» TASK TO COMPLETE: Go through the records and transcribe them exactly, passing over any picture.

Stored data entries
◇ ◇ ◇ ◇

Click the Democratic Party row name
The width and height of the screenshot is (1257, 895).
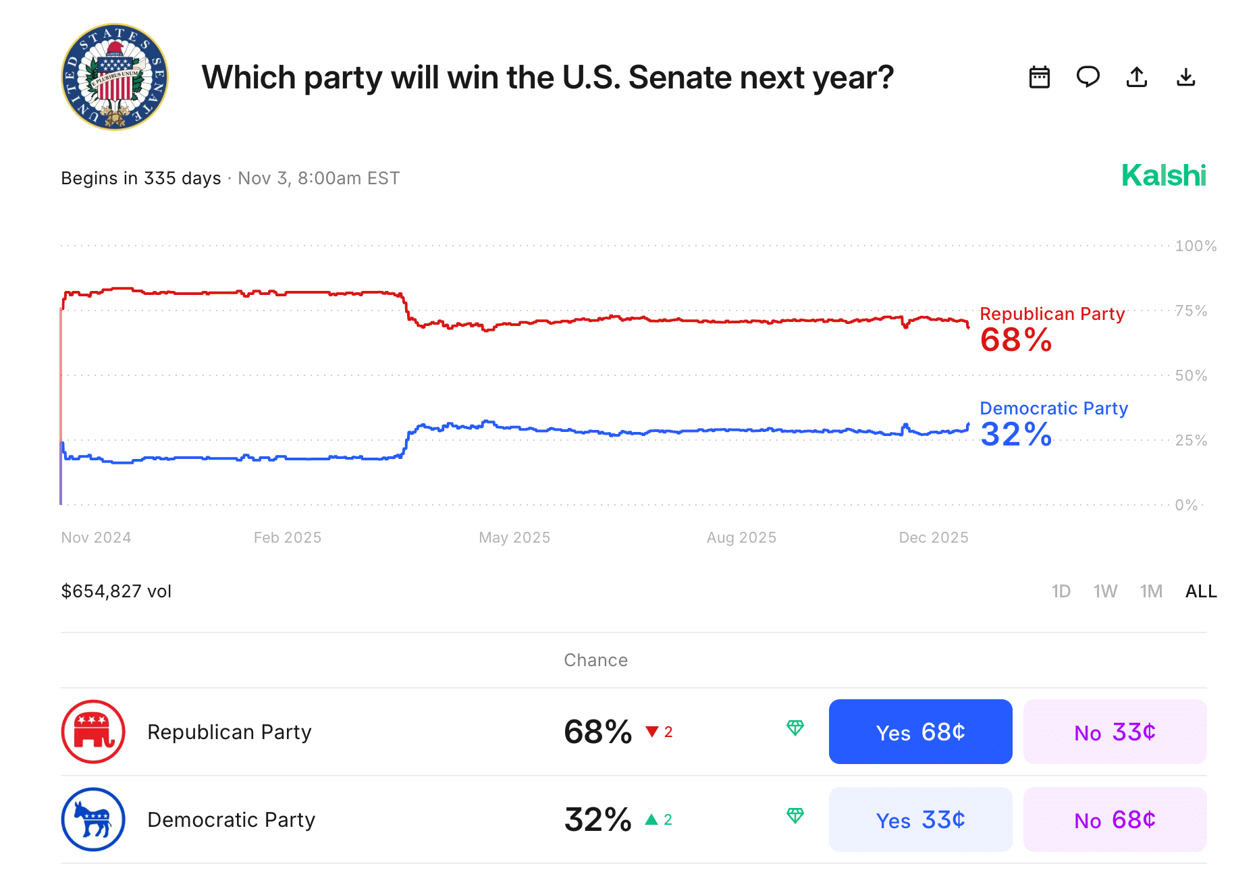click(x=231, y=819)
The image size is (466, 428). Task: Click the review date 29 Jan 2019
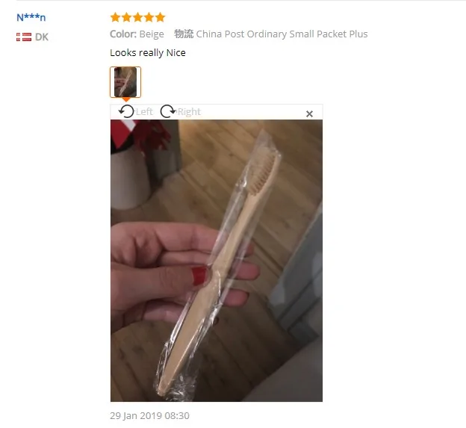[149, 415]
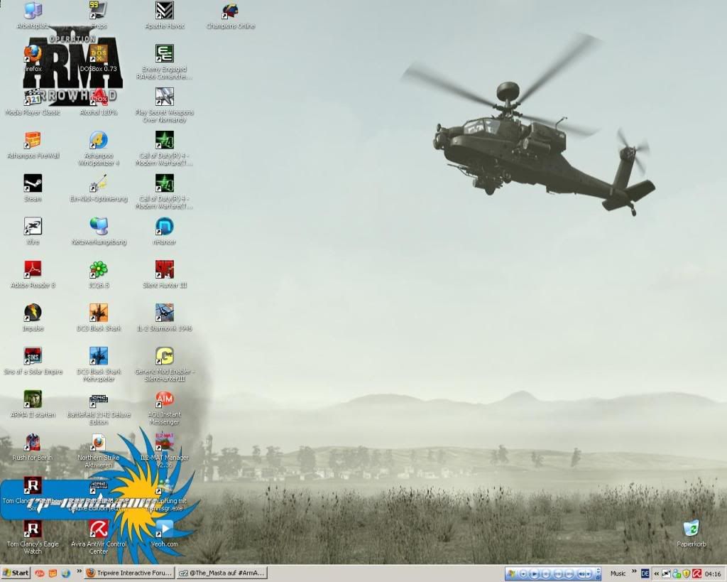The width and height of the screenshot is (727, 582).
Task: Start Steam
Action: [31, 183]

◇ ◇ ◇ ◇

» YOUR RESPONSE:
Click the Democratic Party row name
The width and height of the screenshot is (1257, 895).
click(x=231, y=819)
The image size is (466, 428). Task: Click the review date 29 Jan 2019
[149, 415]
The width and height of the screenshot is (727, 582).
Task: Start Steam
Action: [31, 183]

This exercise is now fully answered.